IMF official hopeful on loan talks with Egypt
DUBAI - An International Monetary Fund (IMF) official said Tuesday he is optimistic about the upcoming talks this month with the Egyptian government on a pending 4.8-billion-US dollar loan.
An IMF delegation will travel Wednesday to Cairo to renew talks with Egypt which have been ongoing since mid-2011 but without significant progress, Masood Ahmed, IMF's director for Middle East and Central Asia, told Xinhua at the opening of the one-day annual summit of Arab finance ministers. But he did not gave a time-line for conclusion of the talks.

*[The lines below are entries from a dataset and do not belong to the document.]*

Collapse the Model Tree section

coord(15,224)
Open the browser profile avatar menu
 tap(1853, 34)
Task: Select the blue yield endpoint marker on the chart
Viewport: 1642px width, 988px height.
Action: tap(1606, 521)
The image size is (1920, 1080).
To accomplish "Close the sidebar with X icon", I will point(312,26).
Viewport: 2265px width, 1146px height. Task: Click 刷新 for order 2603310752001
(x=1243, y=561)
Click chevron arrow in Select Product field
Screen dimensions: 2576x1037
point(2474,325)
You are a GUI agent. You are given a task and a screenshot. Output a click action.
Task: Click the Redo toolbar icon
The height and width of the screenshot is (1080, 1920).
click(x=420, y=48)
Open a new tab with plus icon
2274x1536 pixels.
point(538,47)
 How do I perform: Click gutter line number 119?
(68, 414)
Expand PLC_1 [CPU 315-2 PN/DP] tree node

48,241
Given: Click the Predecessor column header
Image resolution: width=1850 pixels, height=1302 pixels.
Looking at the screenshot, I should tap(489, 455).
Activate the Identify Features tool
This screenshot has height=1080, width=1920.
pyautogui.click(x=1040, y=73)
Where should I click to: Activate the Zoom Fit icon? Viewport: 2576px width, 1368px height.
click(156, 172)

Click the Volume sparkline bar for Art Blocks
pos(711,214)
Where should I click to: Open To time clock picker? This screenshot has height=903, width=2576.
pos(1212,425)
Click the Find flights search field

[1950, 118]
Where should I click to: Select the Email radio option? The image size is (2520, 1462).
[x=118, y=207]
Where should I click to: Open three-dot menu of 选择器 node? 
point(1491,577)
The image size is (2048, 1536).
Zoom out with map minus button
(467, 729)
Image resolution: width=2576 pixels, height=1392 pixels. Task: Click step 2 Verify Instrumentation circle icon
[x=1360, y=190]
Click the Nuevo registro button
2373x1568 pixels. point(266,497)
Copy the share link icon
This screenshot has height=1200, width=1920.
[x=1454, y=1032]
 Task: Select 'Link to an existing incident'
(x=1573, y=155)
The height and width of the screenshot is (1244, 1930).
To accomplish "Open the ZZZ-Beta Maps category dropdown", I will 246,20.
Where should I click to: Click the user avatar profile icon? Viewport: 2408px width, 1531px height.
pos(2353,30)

"We look forward to these discussions and we are optimistic that progress will be seen," said Ahmed.
Egypt has been facing continuous turmoil since former President Hosni Mubarak was ousted in February 2011, while the incumbent government under Mohamed Morsi is struggling with an acute financial crisis, a plummeting Egyptian pound and a tumbling tourism industry.
The IMF said frequently in the past that it expected from Egypt financial reforms, such as a cut in subsidies and more fiscal discipline.
Egypt has now a 42 percent budget deficit of around $30 billion. From January 2011 to December 2012, foreign currency reserves at the central bank fell from 36 billion dollars to an alarming level of $15 billion.